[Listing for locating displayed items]
======

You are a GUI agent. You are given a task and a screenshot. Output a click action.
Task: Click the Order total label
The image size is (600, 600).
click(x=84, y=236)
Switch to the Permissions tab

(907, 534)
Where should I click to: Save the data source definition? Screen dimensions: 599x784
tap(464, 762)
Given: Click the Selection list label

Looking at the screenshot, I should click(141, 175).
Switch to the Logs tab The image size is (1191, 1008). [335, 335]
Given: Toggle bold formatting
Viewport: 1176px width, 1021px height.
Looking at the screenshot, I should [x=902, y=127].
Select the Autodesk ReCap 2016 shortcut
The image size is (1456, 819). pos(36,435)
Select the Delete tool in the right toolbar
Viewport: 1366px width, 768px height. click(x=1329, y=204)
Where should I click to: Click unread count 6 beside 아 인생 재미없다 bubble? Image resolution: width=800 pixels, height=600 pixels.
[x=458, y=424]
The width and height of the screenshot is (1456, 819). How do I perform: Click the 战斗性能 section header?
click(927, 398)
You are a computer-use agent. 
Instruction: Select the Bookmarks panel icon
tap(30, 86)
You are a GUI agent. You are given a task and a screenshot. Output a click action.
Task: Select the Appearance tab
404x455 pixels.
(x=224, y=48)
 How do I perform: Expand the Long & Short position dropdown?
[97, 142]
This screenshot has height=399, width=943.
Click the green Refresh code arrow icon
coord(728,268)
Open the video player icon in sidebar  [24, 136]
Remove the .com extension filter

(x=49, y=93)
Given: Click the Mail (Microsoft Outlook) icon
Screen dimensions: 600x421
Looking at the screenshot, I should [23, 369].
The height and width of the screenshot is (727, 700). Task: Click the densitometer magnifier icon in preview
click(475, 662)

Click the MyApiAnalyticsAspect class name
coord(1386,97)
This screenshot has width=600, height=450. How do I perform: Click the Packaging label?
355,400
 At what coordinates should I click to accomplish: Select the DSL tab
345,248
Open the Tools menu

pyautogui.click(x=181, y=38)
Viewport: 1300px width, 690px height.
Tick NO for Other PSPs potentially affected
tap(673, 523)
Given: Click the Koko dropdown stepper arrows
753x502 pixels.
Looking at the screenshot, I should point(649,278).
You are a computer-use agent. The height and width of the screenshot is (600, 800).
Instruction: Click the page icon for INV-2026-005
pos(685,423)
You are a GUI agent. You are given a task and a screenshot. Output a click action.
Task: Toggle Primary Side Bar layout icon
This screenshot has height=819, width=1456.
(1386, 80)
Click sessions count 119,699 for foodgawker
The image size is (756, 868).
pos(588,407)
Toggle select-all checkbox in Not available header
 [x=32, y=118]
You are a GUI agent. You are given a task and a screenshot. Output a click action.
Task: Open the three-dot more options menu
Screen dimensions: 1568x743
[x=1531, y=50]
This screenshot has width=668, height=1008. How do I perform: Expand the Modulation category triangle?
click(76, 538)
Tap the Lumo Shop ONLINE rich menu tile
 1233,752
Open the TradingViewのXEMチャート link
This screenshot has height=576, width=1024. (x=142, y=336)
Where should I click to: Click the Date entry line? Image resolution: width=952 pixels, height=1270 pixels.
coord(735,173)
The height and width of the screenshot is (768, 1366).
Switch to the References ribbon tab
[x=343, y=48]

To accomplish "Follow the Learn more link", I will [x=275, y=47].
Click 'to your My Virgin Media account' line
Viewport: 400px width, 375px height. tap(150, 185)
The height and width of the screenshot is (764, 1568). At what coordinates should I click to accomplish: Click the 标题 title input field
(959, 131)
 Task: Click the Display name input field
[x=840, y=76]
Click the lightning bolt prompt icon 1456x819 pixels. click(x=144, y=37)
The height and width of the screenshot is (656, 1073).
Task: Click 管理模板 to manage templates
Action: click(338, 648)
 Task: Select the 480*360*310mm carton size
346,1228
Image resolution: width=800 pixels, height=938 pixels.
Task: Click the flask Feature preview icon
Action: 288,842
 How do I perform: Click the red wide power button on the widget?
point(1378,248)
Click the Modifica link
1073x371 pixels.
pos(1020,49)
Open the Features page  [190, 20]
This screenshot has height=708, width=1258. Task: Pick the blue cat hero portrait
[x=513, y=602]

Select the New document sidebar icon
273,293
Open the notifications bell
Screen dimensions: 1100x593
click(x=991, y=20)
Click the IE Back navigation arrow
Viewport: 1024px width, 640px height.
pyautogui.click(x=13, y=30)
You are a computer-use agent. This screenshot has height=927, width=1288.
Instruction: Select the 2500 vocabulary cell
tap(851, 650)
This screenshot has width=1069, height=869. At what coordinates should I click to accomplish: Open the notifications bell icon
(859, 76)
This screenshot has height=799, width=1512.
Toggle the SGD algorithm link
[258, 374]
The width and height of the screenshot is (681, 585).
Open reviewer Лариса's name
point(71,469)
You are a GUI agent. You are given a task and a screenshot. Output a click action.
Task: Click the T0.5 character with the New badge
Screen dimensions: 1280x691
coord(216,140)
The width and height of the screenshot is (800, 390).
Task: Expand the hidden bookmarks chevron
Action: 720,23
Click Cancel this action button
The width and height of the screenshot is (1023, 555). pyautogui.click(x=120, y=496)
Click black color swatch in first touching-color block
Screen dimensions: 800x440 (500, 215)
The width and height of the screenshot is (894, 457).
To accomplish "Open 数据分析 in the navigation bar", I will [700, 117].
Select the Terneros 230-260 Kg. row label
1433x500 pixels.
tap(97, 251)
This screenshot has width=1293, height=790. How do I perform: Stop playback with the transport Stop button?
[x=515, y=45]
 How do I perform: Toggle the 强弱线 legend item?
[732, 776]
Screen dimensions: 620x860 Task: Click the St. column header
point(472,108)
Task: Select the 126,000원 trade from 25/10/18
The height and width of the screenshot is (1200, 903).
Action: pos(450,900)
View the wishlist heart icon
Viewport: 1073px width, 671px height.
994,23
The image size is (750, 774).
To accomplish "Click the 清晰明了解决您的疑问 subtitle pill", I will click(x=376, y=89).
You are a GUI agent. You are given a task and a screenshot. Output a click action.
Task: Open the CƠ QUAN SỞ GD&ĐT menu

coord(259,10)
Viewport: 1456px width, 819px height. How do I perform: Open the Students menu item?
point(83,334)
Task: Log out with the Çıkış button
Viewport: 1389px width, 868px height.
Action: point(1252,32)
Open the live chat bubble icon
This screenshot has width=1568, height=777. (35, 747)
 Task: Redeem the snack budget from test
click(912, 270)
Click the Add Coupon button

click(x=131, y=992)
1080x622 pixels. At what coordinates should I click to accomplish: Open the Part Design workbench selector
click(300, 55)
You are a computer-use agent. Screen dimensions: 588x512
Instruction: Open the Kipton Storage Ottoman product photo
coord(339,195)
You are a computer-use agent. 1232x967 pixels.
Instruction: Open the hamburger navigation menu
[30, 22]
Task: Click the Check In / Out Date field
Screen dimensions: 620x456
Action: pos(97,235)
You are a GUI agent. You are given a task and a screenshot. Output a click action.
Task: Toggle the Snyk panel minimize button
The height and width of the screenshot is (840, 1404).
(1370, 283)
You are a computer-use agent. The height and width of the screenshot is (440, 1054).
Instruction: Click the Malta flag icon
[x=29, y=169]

======

Retype the listing above without any changes, beginning at its first line and stopping after the line that contains "The image size is (1456, 819). pos(36,435)".

▶ _Final result_
You are a GUI agent. You are given a task and a screenshot. Output a click action.
Task: Click the Order total label
The image size is (600, 600).
click(x=84, y=236)
Switch to the Permissions tab

(907, 534)
Where should I click to: Save the data source definition? Screen dimensions: 599x784
tap(464, 762)
Given: Click the Selection list label

Looking at the screenshot, I should click(141, 175).
Switch to the Logs tab The image size is (1191, 1008). [335, 335]
Given: Toggle bold formatting
Viewport: 1176px width, 1021px height.
Looking at the screenshot, I should [x=902, y=127].
Select the Autodesk ReCap 2016 shortcut
The image size is (1456, 819). pos(36,435)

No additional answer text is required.